You’ll get your money now, but but you’ll still be waiting on wider roads.
During a special meeting in the Fresno County Board of Supervisors chambers on Friday, before a single Valley voice could be heard on the subject, Caltrans officials announced the agency was restoring $23 million of $32 million in proposed cuts to Highways 99 and Highway 46 expansion projects.
Just a month ago, the agency’s 2020 Interregional Transportation Improvement Program report – which proposed the $32 million in cuts to the two highways – was pilloried by Valley legislators, local elected officials, and even commissioners on the California Transportation Commission.
That last group of individuals, arguably, matters more than the first two. Ultimately, it is the Transportation Commission that approves Caltrans’ plan in coordination with regional plans offered up by local agencies.
It didn’t take long for agency officials to admit they had an optics problem, as Gov.

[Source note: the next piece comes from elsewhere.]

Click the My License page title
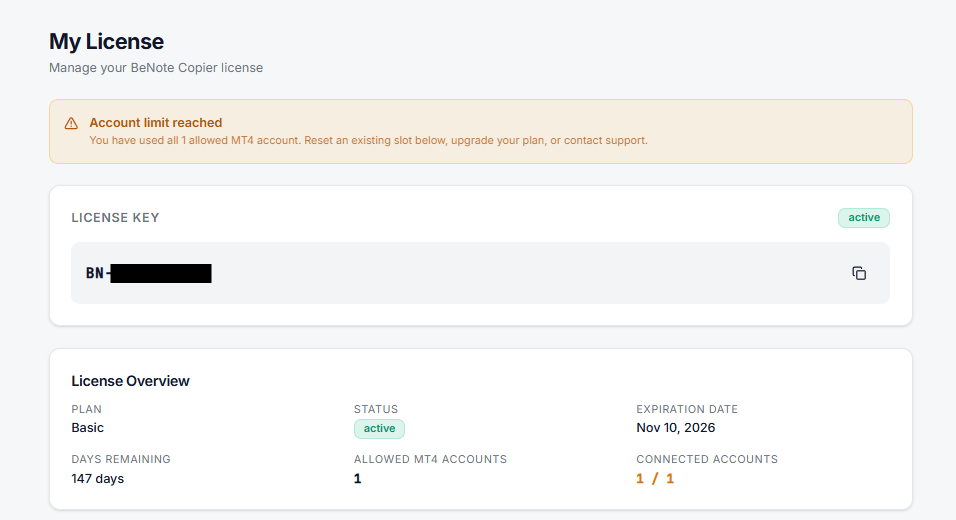 pos(106,41)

Gavin Newsom continues promoting Valley renewal during regular appearances in inland California.
At the outset of Friday’s meeting in Fresno, Caltrans finance director Bruce DeTerra said that it was revising its plan and restoring $23,004,000 in funding for three projects:
- Widening Highway 99 to six lanes south of the City of Madera – from Avenue 7 to Avenue 12.
- Widening Highway 99 to six lanes from Avenue 200 to Prosperity Avenue in the City of Tulare.
- Widen Highway 46 to four lanes east from the Highway 41/46 wye intersection to the Kern County line.
Local leaders didn’t shy away from reminding Transportation commissioners of the dire needs for both the San Joaquin Valley’s thoroughfare and its connection to the Central Coast.
Assemblyman Jim Patterson (R–Fresno) made a particular point to tie-in Gov. Gavin Newsom’s support for Highway 99 as a “top priority.”
“Our question is: will the actions of this department and the oversight of this commission in keeping with the expressed support for 99 by the governor, and whether or not, those of you who are appointed or employed by this Governor give a damn as well,” Patterson told commissioners on Friday. “This is important to us.”
Despite the funding victory, there’s a catch: Valley residents won’t be seeing new lanes on these stretches of Highway 99 or Highway 46 until 2027, at the earliest, according to the latest Caltrans projections.
It’s worth noting that nearly all of the $23 million restored via Caltrans is set for pre-construction costs on the three projects.
Some of the funding for the Highway 46 project will go toward securing rights of way – i.e. land – for the additional lanes toward the Kern County line along the Antelope Grade.
As for the two Highway 99 projects? The funding restored for both projects will go toward the early stages of planning, developing specifications, and generating estimates for construction.